# Mertens Water Monitor enclosure



## Simon_Archibald (Oct 31, 2005)

Hi all,
Just thought I'd share these photos of my new Merten's Water Monitor (Varanus mertensi) enclosure that I'm in the middle of building. All that needs to be added now is the heating (which hasn't yet arrived), 2 pieces of mesh on 2 sections of the roof, and water/heater to the pond.

Hope you enjoy the photos...they're in my album here:
http://www.aussiepythons.com/index....e&amp;name=gallery&amp;include=view_album.php

Let me know what you guys think.

Simon Archibald


----------



## Retic (Oct 31, 2005)

Looks excellent Simon. What are the dimensions ? I want to start an outdoor Mertens enclosure soon, then I need to get some Mertens


----------



## Dicco (Oct 31, 2005)

Great job Simon


----------



## NCHERPS (Oct 31, 2005)

Hey Simon,

Looks great mate.
Can I ask if you will be filtering the water in that big black tank? Does it have a bottom valve for emptying, or will it be a by hand empty job? Just curious if they defecate how you plan on emptying the tank.
You do go all out in your enclosures, great to see. Looking forward to seeing the end result and monitors in there.

Cheers
Neil


----------



## Simon_Archibald (Nov 1, 2005)

Thanks guys...

The enclosure is 2400x2400x1800high, and the "upstairs" is 2400x900x600high.

Neil I'll be filtering and heating the water yes....as for the emptying, I've heard of a water vacuum device? Hoping to track down what that is and where to get one...if not it will be mostly cyphoned out then just emptied and rinsed outside...the trial run of the manual emptying was not a problem.

Simon Archibald


----------



## Jason (Nov 1, 2005)

looking good, well done.


----------



## Ricko (Nov 1, 2005)

speak to matt at animalattraction.com.au he had one i saw him use may be able to help you. and great pics of an awesome cage.


----------



## Simon_Archibald (Nov 1, 2005)

Thanks Ricko...I'll definately do that.

Simon Archibald


----------



## africancichlidau (Nov 1, 2005)

Mate, try the bigger aquarium shops in your area, there is a device known as a "Python" water changer for aquariums that you just fit to your tap, put the other end in the pond or tank and turn the tap on. It automatically removes the old water to the drain as it puts the new water in. A great little device but if I remember right you are limited to about 10 metres in length between the tap and the tank or pond. If you fit one of these to a tap timer you can set and forget your water changes.


----------



## africancichlidau (Nov 1, 2005)

What have you used as substrate in there mate? Is it some sort of mulch and will yuou be putting the same in the upstairs bedroom? I ask because I have been thinking about a similar, though outdoor, enclosure for Laceys. Do you think 2.5x2.5m would be big enough for a pair of these monsters or should I try for 3x3m?


----------



## Simon_Archibald (Nov 1, 2005)

Afro,
Thanks for that advice...I'll look into the "python" for sure.

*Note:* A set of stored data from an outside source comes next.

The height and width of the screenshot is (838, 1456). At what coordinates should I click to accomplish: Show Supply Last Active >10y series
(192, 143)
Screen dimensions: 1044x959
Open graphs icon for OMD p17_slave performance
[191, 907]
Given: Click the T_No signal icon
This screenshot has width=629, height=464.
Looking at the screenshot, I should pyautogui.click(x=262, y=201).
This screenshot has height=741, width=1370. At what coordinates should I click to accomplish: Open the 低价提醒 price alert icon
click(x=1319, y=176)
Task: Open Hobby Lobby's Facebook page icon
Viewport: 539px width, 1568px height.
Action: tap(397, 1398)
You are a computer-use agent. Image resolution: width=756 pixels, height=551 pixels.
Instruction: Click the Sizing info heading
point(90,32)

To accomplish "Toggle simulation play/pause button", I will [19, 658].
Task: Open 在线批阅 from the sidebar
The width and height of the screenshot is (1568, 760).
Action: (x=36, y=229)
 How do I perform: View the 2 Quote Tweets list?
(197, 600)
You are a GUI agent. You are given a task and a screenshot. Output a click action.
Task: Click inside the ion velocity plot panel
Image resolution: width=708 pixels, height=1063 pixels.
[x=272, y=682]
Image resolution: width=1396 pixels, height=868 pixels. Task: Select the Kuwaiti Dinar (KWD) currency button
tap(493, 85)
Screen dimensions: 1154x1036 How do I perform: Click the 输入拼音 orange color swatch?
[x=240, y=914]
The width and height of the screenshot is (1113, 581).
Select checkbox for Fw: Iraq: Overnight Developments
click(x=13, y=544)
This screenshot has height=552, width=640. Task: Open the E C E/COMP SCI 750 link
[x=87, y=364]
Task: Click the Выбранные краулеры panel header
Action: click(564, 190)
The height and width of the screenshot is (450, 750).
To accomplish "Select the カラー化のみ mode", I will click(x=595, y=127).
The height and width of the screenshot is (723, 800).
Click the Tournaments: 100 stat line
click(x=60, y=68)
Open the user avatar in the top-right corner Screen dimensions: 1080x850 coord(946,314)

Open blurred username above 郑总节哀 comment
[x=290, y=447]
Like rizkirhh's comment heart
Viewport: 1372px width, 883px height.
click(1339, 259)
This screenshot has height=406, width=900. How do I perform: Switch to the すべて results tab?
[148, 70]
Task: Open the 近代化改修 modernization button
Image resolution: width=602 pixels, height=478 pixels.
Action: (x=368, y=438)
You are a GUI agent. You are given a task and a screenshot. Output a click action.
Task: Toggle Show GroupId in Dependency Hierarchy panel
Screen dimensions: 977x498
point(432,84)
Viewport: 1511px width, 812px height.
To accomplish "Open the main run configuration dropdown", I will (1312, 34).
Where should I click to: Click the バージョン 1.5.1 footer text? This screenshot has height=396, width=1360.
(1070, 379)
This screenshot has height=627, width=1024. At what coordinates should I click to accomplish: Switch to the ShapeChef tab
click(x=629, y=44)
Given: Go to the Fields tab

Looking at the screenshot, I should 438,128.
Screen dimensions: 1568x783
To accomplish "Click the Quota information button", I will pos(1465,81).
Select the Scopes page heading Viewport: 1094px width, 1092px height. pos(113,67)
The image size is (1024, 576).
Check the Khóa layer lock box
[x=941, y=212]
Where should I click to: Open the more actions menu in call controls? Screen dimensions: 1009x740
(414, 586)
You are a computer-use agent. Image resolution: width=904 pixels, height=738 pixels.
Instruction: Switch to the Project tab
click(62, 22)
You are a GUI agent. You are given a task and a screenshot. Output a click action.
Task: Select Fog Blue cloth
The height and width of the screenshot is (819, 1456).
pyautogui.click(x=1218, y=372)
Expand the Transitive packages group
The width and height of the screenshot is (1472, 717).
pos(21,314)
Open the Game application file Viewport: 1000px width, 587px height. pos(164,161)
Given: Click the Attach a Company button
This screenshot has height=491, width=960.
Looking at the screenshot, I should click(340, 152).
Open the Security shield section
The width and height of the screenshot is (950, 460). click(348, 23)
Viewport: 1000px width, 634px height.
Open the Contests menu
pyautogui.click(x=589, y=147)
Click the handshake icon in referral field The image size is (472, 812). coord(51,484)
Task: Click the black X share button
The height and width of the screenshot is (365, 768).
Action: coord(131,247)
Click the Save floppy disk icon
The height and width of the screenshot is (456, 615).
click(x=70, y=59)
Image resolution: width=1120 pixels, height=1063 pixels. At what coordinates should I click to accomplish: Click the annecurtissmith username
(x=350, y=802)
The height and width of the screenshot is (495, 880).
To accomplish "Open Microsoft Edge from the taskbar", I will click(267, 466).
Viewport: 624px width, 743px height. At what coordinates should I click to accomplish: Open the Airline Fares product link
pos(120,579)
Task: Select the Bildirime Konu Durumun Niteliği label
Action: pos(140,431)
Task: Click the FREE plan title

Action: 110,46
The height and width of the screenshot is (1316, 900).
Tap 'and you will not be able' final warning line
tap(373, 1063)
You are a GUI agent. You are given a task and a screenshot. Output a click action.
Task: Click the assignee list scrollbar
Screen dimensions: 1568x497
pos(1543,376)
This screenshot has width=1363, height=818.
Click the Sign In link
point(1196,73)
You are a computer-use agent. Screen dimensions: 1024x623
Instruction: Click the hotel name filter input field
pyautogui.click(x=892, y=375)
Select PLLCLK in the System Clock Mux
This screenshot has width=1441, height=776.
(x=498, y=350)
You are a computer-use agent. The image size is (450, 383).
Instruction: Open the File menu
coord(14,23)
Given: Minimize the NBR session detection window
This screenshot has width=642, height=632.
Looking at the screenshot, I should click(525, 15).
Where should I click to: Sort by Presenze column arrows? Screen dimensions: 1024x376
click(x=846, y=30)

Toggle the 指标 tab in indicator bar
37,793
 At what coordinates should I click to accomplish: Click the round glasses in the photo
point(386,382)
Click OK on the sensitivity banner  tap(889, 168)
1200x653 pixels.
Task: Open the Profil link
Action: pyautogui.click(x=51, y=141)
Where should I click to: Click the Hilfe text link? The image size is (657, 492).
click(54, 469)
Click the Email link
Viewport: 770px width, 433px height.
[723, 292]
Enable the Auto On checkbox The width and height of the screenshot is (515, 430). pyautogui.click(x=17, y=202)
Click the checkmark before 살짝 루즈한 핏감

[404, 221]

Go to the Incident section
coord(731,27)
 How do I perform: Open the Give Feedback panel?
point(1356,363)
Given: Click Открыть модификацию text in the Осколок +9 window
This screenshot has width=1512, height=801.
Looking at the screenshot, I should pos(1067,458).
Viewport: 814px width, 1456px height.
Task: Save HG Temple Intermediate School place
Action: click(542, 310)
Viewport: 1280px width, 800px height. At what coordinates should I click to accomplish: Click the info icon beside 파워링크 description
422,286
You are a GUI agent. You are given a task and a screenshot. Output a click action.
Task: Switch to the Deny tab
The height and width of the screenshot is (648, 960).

The substrate I've used is mostly Pine Bark that I bought in bags from Bunnings. Then there's also a section of woodchip and over the top I've just thrown some Banksia and Gum leaves (from trees over the back).

As for the Lacies, you'd want 3x3m minimum...and cage the top at least 2m high so they can climb plenty 

Simon Archibald


----------



## Retic (Nov 1, 2005)

I agree with Simon there, 3 m square would be a minimum for a pair and 4 metres square would be better. They can get very big and are quite active.


----------



## africancichlidau (Nov 1, 2005)

Thanks for that Simon and Boa  I was thinking along the lines of 2.4x2.4x2.4 but if you reckon that'd be too small then I guess the project gets shelved until retirement when we move back to Qld on a couple of acres  Then my outdoors will prove no problem for space  Better get these albinos breeding to pay for the materials I guess


----------



## sobrien (Nov 2, 2005)

Simon, enclosure looks awesome! Did you build it yourself or do you have a builder mate. I would love something like that but I don't have the know how and I don't know anyone that does. Anyway keep us updated with it. Well done.


----------



## Simon_Archibald (Nov 3, 2005)

I built the whole enclosure myself...every single damn screw...and while photos may have made it look like I know even a little about building...let me assure you I don't...like I've told a few people, you won't see any carpenters using my techniques of construction ;-)

Simon Archibald


----------